EXCERPTED PASSAGE >>
● ● ● ● ● ● ●
| Other advantages of
sole proprietorships are that there are some tax advantages for
this type of entity. Corporations have to pay taxes on the profits
of the business as well as the owners have to pay taxes on their
personal salaries, so there is a double-taxation. With sole proprietors,
the business owner and the sole proprietor are treated as a single
entity, so business income/loss are reported on the owner's federal
tax return (Form 1040, Schedule C); therefore, there is only a single-taxation.
The main disadvantage of a sole
proprietor is, however, that the owner and the business are, in
essence, the same. Meaning, if the business goes down and people
try to sue the company, the owner is personally liable for everything,
so upset customers can come after the business assets as well as
the owner's personal assets, like his or her home. For this reason,
businesses with high risk to injury or something similar should
lean towards either an LLC or corporation.
Partnerships
A partnership is virtually the same
as a sole proprietor, with many of the same benefits and disadvantages,
but it involves two or more persons. Like sole proprietors, partnerships
share the responsibility of the business.
The main key to an effective partnership
is to spell out everything, in writing, about every element of the
business. Everyone knows someone that has been taken advantage of
in a partnership. Make sure you spell out very clearly the parameters
of the partnership: that is, who's responsible for what kinds of
decisions, who has final authority if you disagree, what happens
if one partner isn't living up to the expectations of the other,
and how much money each partner takes home.
There are two main types of partnerships:
general partnerships and limited partnerships. General partnerships
share all responsibilities of the business. Limited partnerships
consist of one general partner, and the other partners are limited
partners. The benefits of a limited partnership are that the general
partner has the freedom and flexibility to run the business as he/she
wishes, and the limited partner is protected if something goes wrong.
● ● ● ● ● ● ●
DATASET RECORDS >>
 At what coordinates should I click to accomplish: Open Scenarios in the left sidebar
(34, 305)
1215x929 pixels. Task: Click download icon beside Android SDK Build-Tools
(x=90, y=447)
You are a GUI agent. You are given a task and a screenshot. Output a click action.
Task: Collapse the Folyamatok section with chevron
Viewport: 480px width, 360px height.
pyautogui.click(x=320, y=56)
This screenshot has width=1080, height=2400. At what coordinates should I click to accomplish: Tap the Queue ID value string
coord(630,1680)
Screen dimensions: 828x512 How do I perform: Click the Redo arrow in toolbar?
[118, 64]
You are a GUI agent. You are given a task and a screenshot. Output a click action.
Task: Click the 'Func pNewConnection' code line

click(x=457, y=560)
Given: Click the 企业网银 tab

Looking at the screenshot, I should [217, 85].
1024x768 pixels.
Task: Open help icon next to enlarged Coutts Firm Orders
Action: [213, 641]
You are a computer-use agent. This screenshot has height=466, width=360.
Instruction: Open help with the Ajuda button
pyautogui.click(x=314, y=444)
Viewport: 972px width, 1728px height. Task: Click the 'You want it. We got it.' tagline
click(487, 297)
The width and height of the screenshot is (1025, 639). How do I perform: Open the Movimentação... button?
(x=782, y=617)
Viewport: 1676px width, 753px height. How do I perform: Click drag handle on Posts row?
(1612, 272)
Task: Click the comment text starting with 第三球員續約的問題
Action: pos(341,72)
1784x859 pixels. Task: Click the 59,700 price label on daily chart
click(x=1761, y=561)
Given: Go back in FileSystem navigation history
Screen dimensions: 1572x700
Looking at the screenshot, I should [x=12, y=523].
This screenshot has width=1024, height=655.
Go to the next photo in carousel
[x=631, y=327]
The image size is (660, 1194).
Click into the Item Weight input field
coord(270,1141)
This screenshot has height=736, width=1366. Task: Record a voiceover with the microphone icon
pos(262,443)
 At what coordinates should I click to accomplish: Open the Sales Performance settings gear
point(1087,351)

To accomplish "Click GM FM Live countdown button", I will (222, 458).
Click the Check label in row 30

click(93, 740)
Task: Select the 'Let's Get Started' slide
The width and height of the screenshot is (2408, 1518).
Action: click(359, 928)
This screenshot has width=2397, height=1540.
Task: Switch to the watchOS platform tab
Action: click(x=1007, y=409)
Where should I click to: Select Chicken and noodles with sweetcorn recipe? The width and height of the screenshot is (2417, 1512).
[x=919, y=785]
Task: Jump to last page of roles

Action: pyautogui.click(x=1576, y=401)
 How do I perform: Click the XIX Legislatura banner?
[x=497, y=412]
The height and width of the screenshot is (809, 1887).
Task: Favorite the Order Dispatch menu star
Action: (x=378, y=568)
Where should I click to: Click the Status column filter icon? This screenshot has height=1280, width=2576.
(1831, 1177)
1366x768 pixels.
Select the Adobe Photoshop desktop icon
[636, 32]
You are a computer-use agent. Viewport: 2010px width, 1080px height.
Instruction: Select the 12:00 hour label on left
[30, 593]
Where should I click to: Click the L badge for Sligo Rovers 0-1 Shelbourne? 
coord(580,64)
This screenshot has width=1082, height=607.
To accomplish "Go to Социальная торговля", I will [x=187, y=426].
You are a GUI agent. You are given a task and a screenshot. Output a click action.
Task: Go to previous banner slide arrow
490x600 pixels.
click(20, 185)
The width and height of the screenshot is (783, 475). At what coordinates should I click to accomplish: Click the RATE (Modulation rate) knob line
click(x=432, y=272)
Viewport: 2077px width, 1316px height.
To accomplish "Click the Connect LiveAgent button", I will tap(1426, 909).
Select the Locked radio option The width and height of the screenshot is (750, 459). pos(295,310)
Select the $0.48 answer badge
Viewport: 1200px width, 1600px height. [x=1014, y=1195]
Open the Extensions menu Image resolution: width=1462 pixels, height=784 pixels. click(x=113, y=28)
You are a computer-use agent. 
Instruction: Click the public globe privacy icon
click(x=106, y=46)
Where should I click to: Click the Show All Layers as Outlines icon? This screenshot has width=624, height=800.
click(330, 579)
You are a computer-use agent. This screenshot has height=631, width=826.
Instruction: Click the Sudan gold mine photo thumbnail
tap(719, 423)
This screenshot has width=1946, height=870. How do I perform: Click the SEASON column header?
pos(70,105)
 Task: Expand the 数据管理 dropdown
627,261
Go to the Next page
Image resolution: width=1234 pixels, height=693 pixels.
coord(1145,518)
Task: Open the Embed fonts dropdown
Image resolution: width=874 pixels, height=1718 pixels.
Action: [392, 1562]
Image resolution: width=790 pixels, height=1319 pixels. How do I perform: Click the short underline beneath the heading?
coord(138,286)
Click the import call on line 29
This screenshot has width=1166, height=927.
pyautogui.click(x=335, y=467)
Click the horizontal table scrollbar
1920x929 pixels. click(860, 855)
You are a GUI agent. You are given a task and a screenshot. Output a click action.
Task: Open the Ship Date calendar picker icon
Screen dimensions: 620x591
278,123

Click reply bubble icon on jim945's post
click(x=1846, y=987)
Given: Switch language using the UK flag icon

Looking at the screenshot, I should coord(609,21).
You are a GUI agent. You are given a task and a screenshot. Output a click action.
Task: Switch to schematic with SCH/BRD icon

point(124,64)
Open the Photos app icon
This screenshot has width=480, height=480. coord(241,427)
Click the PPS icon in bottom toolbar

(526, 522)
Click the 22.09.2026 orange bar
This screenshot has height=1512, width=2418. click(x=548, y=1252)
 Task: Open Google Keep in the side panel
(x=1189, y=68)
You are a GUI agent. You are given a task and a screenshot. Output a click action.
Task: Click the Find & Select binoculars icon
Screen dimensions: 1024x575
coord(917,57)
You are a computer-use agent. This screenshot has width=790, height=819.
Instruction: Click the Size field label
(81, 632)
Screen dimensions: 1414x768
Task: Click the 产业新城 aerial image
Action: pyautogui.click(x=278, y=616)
● ● ● ● ● ● ●
WHAT TO WORK ON >>
A: Answer these from the passage on business structures:
(i) On which federal tax form and schedule does a sole proprietor report business income or loss?
(ii) How many persons does a partnership involve?
(iii) How many general partners does a limited partnership have?
B: From the passage on business structures, copy the words from "There are two" to "something goes wrong." word for word.
Answer using only the passage on business structures.

SOLUTIONS TO EACH TASK >>
A:
(i) Form 1040, Schedule C
(ii) Two or more
(iii) One

B:
There are two main types of partnerships:
general partnerships and limited partnerships. General partnerships
share all responsibilities of the business. Limited partnerships
consist of one general partner, and the other partners are limited
partners. The benefits of a limited partnership are that the general
partner has the freedom and flexibility to run the business as he/she
wishes, and the limited partner is protected if something goes wrong.